Aging Corks Fail ??
Doug Bashford wrote:
On Tue, 13 Nov 2007, pp said about:
Aging Corks Fail ??
On Nov 13, 2:19 pm, (Doug Bashford) wrote:
.......
Is this a common bug? How to prevent?
Thanks!
--Doug
Corks deteriorate over time, so what you see if pretty natural,
especially if you used regular quality corks. All red wines will turn
garent at some point if allowed to age that long and tannins will
mellow - again, that's just a natural progression. If the wine in the
bottles with corks that look ok tastes significantly better, you might
want to consider recorking those bottles - assuming all the corks came
from the same batchm the "good ones" won't probably last much longer.
Pp
Thanks!
I wonder if in the future I waxed the corks or
went to synthetic, or...?
Sometimes I hear of 100+ year-old fine wines.

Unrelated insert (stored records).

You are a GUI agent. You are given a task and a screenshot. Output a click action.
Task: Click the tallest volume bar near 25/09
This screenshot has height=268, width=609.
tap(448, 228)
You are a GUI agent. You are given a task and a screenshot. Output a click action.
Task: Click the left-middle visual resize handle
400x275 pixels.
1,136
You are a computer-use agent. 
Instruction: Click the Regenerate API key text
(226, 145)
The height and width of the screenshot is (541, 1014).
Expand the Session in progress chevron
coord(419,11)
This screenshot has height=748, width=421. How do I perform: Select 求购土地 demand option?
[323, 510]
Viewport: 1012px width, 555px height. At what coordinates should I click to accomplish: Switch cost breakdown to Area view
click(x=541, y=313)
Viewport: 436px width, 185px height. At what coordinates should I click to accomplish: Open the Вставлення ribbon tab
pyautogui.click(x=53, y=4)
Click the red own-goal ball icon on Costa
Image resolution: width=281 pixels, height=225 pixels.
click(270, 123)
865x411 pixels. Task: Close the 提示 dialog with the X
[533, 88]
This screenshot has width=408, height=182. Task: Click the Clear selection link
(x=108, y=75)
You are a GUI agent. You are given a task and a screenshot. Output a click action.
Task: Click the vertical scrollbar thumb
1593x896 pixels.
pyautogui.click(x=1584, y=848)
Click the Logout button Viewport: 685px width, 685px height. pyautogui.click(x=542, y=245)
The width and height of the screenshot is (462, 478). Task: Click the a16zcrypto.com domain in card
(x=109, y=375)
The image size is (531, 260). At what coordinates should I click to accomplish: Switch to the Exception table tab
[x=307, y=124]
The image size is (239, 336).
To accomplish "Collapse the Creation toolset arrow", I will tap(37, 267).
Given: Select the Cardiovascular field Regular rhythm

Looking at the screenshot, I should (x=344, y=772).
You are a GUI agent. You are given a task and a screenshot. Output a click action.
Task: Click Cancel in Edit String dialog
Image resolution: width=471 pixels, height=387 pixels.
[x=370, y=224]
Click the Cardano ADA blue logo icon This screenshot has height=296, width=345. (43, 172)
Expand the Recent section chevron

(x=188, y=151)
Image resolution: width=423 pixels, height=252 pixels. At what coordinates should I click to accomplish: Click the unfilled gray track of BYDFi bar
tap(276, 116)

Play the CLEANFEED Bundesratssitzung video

What's up with that? I thought that was typical?
--Doug
100 year old wine will taste kinda flat, too. Just not 'spoiled'.
The quality of cork we get nowadays is inferior to that of just 25 years
ago. We used up much of the good stuff, and they try to grow the bark
too fast these days by using lotsa water and nutrients. The cork grown
this way isn't as dense as naturally grown cork.